In order for a potential gene therapy for a retinal degenerative disease to be effective, there needs to be a good way to deliver the therapy to the photoreceptors in the retina. One delivery strategy is to use lipid nanoparticles (also called LNPs), which are a protective shell that gets wrapped around the gene therapy cargo and helps the cargo enter its target cell.
One common challenge with using LNPs is that they tend to accumulate in certain cells in the body (like the liver) rather than in the retina.
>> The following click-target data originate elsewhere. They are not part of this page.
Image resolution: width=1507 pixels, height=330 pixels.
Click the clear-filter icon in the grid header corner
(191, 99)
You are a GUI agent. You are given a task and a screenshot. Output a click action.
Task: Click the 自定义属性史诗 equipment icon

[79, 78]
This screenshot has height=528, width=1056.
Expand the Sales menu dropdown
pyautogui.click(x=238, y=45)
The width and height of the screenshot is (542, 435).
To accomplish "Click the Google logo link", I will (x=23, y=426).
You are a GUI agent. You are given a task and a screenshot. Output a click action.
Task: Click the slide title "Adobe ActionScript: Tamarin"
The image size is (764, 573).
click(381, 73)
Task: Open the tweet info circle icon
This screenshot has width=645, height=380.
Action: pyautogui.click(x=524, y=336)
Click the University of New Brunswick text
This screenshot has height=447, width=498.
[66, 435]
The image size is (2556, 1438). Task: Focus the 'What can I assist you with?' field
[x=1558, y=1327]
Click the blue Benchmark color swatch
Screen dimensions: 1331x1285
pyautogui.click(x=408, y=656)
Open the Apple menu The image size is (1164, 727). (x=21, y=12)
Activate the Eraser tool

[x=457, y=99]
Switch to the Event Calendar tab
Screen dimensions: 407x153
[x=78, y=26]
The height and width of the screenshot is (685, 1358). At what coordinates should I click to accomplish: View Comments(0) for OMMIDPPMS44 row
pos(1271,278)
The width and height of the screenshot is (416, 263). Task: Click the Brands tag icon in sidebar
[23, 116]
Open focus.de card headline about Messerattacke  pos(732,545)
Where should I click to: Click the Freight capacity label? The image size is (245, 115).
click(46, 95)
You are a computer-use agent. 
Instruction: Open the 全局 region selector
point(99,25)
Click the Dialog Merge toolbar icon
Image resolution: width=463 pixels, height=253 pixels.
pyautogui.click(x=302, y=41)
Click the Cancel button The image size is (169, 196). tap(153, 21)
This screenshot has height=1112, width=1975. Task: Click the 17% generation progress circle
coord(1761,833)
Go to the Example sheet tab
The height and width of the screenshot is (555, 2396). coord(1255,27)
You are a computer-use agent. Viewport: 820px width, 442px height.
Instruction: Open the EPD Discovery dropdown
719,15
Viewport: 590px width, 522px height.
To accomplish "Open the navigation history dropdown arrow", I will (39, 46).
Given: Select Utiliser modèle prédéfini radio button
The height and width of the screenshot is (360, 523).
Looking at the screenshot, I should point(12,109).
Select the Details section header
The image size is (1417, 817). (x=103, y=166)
To overcome this challenge, Drs. Gaurav Sahay and Yulia Eygeris tested dozens of modifications in the lipids that make up the protective shell of the LNP. They tested how these modifications improved the ability of the LNPs to deliver cargo to the photoreceptors, and identified several candidates that were able to effectively deliver their cargo to rods and cones.
What this means for Usher syndrome: Gene therapy is a potential treatment for USH. However, one challenge for effective gene therapy is delivering the cargo (a health copy of a gene) to the right cells, like photoreceptors. It's also important to avoid delivering it to cells that don't need it. LNPs are a great candidate for gene therapy delivery because they can potentially carry very large cargo (like some of the USH genes). So, improvements in LNP technology that lead to effective delivery of large cargo to the photoreceptors can then be applied to USH subtypes that are caused by mutations in large genes.